Are fault lines in the Merck/Schering-Plough joint venture beginning to open up? Market-watchers are reading the earnings-call transcripts--and the tea leaves--and finding evidence of "the diverging interests of Merck... and its partner."
Part of the problem is that Merck depends less on Vytorin revenues than Schering does. Merck was perfectly willing to admitÂ that it expects a $700 million hit on Vytorin this year, but Schering danced around that prospect like a fire-walker. "We really have no model" for figuring out how much Zetia and Vytorin sales might drop, Schering CEO Fred Hassan told analysts during his earnings call yesterday. A big company like Schering, with plenty of financial types at its disposal? Color the pundits skeptical
Plus, as Forbes points out, Merck is hoping to launch a new heart med this year, Cordaptive, a tweaked form of niacin that could be an add-on to statins--just as Schering's Zetia is. Imagine patients taking Merck's Zocor--one half of Vytorin--along with Cordaptive instead of Zocor-plus-Zetia, otherwise known as, yes, Vytorin. Why would Merck mind that? Schering, on the other hand, would mind it quite a bit.

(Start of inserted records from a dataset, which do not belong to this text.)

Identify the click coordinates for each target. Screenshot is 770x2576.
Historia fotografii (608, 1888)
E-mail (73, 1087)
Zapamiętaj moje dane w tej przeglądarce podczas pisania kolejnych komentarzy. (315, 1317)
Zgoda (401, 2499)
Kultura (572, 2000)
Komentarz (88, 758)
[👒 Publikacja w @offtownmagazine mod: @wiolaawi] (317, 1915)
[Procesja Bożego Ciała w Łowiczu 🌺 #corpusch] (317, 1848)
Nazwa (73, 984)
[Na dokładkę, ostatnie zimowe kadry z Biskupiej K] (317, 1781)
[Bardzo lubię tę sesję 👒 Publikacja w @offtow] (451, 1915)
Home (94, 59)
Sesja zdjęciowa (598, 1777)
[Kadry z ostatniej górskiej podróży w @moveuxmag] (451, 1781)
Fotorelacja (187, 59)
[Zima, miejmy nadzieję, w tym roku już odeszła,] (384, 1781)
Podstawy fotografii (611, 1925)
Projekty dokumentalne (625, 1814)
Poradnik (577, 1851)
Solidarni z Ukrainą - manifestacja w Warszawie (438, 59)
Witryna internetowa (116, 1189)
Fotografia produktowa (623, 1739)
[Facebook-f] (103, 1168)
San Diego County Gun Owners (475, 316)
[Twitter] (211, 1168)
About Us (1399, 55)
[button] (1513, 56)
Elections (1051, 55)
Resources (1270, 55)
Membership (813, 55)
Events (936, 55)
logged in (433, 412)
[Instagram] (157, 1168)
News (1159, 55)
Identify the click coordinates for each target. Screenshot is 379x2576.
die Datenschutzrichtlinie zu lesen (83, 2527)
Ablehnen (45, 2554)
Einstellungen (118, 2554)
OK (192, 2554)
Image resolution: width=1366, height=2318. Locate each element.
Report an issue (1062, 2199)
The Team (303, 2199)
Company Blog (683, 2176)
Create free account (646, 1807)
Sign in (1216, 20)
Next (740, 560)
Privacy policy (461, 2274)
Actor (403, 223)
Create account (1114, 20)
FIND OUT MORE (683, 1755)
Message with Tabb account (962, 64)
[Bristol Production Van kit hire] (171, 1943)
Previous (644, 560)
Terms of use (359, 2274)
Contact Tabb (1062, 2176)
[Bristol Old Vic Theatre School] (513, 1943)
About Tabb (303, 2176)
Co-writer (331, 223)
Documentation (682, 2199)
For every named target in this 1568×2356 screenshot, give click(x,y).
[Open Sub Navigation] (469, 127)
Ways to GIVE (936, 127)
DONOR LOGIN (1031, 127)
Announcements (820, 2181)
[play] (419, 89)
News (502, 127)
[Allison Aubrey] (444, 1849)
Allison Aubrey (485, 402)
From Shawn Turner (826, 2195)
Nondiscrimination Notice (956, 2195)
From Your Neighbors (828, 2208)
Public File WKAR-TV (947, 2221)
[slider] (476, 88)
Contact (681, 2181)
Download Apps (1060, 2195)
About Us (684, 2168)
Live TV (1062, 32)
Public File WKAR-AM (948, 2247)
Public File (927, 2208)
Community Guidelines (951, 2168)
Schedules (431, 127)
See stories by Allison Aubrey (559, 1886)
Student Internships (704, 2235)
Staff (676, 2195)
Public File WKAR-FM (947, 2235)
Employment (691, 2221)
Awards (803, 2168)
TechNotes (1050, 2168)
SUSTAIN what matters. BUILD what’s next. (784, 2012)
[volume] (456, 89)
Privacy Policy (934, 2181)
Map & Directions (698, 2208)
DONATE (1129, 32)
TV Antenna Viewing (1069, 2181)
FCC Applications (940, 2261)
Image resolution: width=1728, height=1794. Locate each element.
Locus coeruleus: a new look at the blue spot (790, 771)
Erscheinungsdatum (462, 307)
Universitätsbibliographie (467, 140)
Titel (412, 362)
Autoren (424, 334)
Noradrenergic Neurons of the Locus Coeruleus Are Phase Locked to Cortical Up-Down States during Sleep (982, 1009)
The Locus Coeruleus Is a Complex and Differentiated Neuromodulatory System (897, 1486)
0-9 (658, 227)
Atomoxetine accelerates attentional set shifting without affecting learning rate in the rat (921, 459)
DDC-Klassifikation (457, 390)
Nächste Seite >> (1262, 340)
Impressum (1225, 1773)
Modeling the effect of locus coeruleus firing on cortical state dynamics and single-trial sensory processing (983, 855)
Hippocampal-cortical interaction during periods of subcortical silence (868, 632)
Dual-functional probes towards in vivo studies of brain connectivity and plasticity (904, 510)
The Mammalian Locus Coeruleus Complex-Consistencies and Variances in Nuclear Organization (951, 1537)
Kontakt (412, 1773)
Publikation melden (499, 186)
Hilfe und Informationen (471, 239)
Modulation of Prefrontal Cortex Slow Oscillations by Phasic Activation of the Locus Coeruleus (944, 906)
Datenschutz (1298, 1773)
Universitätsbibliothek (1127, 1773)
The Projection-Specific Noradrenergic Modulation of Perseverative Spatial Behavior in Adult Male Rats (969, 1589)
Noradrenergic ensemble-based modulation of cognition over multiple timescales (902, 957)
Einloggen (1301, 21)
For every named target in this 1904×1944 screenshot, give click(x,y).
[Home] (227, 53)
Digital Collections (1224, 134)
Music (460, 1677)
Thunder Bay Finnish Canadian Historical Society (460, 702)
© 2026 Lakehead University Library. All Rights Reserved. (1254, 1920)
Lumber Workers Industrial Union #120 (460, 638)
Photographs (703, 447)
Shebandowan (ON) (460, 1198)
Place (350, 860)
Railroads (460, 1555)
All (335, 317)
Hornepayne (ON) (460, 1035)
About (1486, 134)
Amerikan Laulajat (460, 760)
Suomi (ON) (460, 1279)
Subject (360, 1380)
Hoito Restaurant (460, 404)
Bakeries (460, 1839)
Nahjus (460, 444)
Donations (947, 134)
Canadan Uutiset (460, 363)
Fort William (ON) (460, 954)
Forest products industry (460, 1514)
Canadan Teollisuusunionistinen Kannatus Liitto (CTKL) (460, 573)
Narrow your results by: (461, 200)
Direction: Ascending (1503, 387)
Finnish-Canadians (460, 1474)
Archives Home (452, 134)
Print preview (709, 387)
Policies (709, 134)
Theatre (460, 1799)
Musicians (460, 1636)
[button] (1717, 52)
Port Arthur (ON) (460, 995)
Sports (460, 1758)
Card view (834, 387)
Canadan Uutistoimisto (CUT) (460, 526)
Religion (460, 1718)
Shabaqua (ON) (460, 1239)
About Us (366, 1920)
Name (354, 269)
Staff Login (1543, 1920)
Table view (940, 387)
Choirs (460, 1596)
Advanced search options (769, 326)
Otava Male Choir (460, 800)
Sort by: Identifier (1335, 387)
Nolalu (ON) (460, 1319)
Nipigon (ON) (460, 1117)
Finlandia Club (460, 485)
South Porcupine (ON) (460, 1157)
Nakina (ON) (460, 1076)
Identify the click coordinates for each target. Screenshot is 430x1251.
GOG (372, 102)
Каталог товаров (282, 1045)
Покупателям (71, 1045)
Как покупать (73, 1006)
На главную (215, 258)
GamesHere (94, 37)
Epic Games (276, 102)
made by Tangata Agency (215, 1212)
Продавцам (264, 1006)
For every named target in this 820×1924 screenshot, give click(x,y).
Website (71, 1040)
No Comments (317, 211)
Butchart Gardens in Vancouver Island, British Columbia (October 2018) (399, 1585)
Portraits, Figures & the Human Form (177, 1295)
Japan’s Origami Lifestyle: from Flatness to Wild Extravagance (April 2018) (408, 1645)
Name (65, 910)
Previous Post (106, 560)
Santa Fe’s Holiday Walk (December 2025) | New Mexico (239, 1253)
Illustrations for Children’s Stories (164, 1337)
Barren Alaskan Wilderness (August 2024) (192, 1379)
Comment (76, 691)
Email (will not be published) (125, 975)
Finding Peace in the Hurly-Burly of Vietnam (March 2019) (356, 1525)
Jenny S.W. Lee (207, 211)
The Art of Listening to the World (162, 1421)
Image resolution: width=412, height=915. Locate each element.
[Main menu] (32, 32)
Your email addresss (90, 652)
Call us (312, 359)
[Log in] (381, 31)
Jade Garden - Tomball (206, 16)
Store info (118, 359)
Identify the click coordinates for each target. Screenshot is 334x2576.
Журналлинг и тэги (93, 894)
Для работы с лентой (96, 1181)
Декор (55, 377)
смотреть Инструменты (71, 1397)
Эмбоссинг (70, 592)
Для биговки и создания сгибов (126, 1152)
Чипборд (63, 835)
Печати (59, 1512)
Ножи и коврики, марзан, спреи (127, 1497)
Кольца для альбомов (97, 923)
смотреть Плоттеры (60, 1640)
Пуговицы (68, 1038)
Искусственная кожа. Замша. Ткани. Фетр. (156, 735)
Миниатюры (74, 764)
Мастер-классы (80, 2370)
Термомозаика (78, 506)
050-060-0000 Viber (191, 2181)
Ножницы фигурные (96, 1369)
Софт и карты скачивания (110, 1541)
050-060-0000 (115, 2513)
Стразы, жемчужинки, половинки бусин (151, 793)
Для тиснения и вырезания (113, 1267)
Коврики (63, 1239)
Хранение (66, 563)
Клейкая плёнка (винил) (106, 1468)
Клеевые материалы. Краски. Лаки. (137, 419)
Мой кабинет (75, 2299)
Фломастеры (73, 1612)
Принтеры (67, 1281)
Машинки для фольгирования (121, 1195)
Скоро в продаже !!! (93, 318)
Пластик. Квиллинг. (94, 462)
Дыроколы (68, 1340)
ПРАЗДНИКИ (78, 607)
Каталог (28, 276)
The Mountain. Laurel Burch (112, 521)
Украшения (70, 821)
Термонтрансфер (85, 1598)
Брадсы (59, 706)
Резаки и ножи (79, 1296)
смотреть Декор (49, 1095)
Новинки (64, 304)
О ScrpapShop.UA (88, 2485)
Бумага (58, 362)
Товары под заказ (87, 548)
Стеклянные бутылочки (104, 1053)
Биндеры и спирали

The "trouble in Merck/Schering-Plough land" chatter must have some traction, because Merck CEO Richard Clark (photo) addressed it in a Star-Ledger interview published today. The fallout from the controversial Enhance study "won't result in any changes" to the partnership, the Star-Ledger reports. "The joint venture is well-managed," Clark said. "This was an unfortunate outcome."